**任务要求**:
把下面条目中的几行一字不差地重写一遍：从含有“This screenshot has width=942, height=830.”的那一行开始，到含有“Select the Spring”的那一行结束，首尾两行都要写上。

**本题数据**:
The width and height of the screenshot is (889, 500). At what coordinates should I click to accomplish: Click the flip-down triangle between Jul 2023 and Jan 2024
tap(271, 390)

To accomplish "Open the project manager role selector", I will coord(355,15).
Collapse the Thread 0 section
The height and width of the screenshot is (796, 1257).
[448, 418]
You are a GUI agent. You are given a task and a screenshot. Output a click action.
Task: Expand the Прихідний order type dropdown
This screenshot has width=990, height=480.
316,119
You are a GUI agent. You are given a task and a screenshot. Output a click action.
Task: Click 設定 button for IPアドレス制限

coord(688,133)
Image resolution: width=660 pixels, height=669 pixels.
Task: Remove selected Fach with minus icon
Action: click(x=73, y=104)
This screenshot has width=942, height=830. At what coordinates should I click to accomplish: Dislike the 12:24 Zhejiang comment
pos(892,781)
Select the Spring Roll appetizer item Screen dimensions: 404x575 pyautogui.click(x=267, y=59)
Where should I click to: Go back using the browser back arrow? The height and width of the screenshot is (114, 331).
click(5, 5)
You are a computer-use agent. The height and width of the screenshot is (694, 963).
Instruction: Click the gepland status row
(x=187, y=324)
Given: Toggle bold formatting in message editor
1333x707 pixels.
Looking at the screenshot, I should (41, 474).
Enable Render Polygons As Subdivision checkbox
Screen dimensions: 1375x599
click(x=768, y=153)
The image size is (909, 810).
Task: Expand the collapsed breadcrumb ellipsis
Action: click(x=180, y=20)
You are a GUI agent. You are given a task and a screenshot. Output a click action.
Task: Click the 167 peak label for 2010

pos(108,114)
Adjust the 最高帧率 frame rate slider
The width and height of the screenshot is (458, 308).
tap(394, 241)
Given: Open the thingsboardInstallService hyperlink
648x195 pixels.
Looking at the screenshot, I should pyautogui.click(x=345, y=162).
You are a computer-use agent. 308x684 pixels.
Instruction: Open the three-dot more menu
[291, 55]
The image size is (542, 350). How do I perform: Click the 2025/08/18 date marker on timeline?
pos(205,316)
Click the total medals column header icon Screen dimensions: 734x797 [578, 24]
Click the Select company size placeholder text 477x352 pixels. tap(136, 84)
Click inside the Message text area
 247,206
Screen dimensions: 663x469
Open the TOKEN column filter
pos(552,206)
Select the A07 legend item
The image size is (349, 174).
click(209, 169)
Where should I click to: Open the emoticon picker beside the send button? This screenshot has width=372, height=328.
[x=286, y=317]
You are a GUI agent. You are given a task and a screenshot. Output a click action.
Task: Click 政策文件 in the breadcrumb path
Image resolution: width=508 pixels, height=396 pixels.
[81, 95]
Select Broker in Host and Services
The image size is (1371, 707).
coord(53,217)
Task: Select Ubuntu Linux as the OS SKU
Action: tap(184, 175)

**回答**:
This screenshot has width=942, height=830. At what coordinates should I click to accomplish: Dislike the 12:24 Zhejiang comment
pos(892,781)
Select the Spring Roll appetizer item Screen dimensions: 404x575 pyautogui.click(x=267, y=59)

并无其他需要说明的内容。